El espectáculo de aquel plato lleno venció a Michi, que asintió, agradecido, se sentó y comenzó a comer. Entretanto, Zdenka salió de la cocina y regresó al poco rato trayendo ropa limpia. Antes avisó a Václav Sokolny, y el conde entró en la cocina detrás de ella. Se quedó de pie en el umbral, examinando a Michi con mirada penetrante.
—¿Quién eres y cómo has llegado hasta aquí?
El conde tenía la preocupación por su castillo y su gente esculpida en el rostro, y su voz dejaba entrever una profunda desconfianza.
—Me llamo Michi —se presentó el muchacho—. Marek me envió, y también fue él quien me reveló dónde estaba el foso del desagüe para que pudiese venir a daros noticias.
El conde se adelantó un paso en forma instintiva.
—¡Entonces es cierto! Gracias al cielo que Marek ha regresado sano y salvo. ¿Dónde se ha metido ahora?
Michi señaló hacia abajo con el pulgar.
—En algún lugar del bosque, entre las colinas. Pertenecemos a la tropa del caballero Heinrich, que ha venido a reforzar la guarnición de vuestro castillo con ciento cuarenta hombres.
Sokolny hizo gestos de rechazo con ambas manos.
—¿Ciento cuarenta? Necesitamos por lo menos diez veces más para vencer a los taboritas que están allá fuera.
—Nuestra tropa puede abrirse camino a través del cerco de los sitiadores durante la noche para entrar en el castillo. Si bien somos pocos, nuestro coraje vale por muchos.
—Como tú —se burló Wanda, cosechando una mirada de reproche del conde, que caminaba intranquilo por la cocina, sacudiendo repetidamente la cabeza.
—No está bien. Es absurdo. Regresa y dile a tu capitán que tome a su gente y desaparezca cuanto antes, porque de lo contrario estos fanáticos os matarán a vosotros también allá fuera.
Michi lo contradijo con vehemencia.
—Los enemigos nos atraparían de un modo u otro. Nuestra única oportunidad es entrar en el castillo.
El conde Sokolny se quedó parado junto a la mesa, mordiéndose los labios, nervioso.
—En eso tienes razón.
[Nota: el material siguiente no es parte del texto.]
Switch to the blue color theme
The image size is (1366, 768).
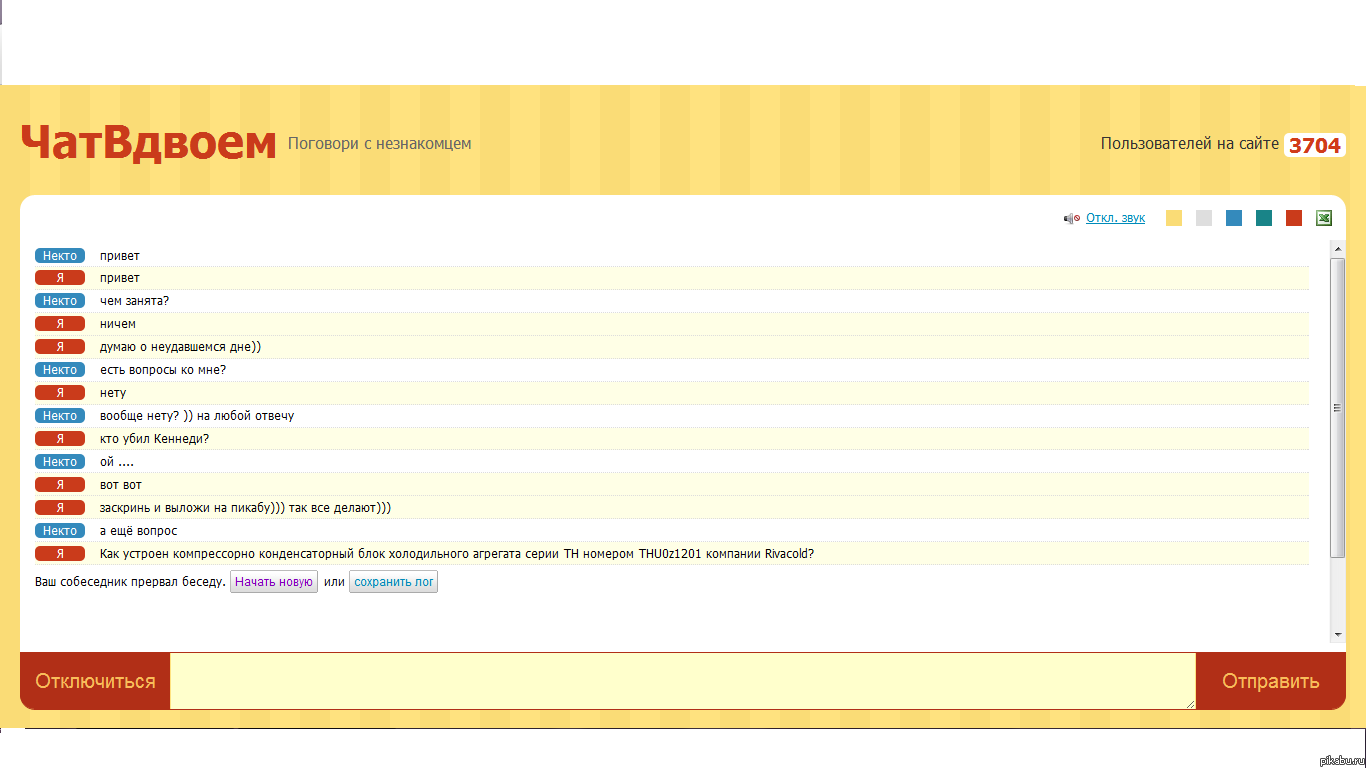coord(1234,218)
Los taboritas están por todas partes, como las sabandijas, y una vez que os hayan descubierto, os perseguirán hasta que el último de vosotros haya muerto. ¡Ven conmigo, muchacho! Reuniré a mis hombres y entonces nos contarás todo lo que sabes.
Michi echó una mirada consternada al guiso de Wanda, del que apenas había podido probar un par de bocados, y se puso de pie. Pero Wanda era la reina absoluta de su cocina.
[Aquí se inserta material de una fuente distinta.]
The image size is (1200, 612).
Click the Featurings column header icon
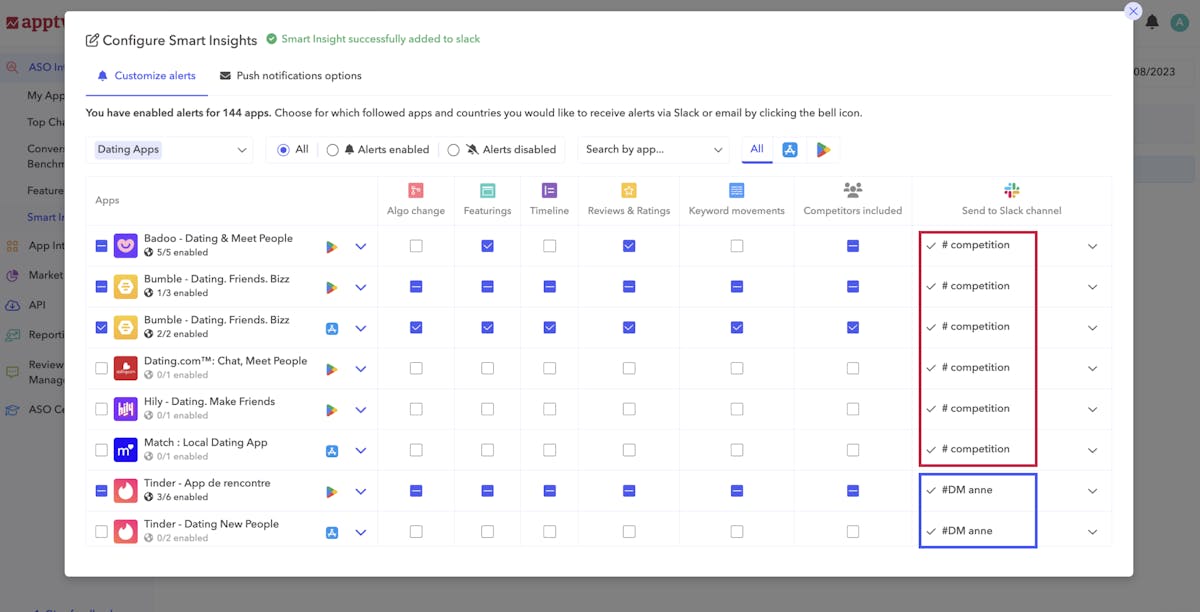(x=487, y=188)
—¡No, señor! Dejad que el pobre chico coma algo primero. Supongo que podréis esperar unos minutos más. ¡Además enfermará si sigue así de empapado! Aquí hay ropa seca y una toalla para secarse. Zdenka, Jitka, daos la vuelta para que Michi no le dé vergüenza cambiarse.
Zdenka se dio la vuelta de inmediato, en cambio Jitka se pavoneó un rato delante de él, mirándolo con total desenfado.
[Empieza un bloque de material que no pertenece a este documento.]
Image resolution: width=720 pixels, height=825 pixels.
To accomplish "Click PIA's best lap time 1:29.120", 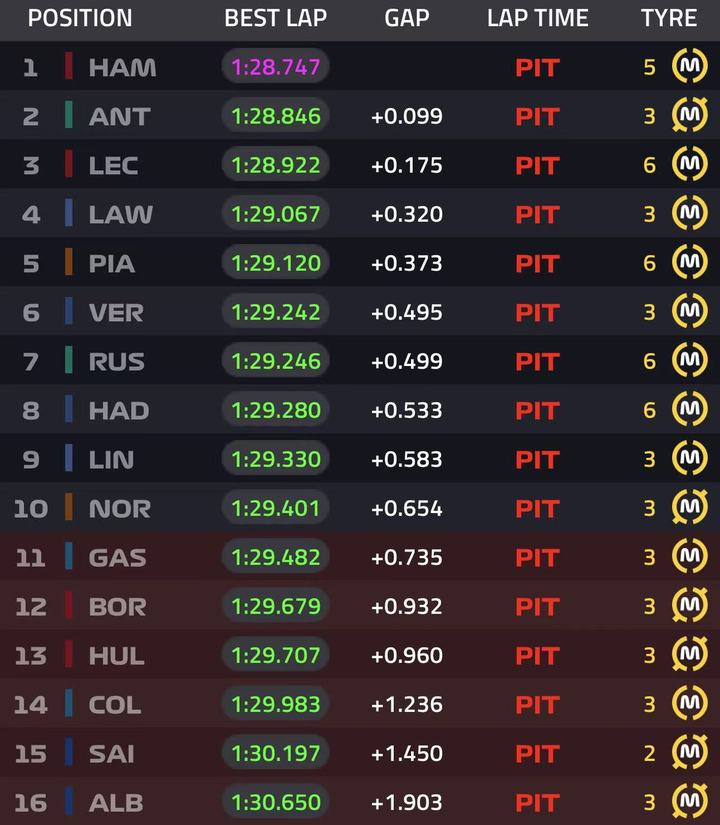I will click(x=276, y=263).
—Tal vez en uno o dos años ya no quiera que las mujeres se den la vuelta cuando se baje los pantalones.
—¡Largo de aquí, ninfómana! —le espetó Wanda. Jitka soltó una risita y se encaminó hacia fuera.
Zdenka gruñó.
—No deberías haber dicho eso, Wanda. Ahora no volverá sino hasta dentro de un buen rato, y nosotros tendremos que hacer su trabajo.
El conde reaccionó de forma brusca.
—Cállate, mujer, y deja hablar al muchacho. Debo saber todo lo que tiene que contar. Mejor, ve a buscar al alemán. Frantischek sabrá hacerle las preguntas justas. No, espera, sírveme primero un jarro de cerveza, y dale uno también a mi huésped.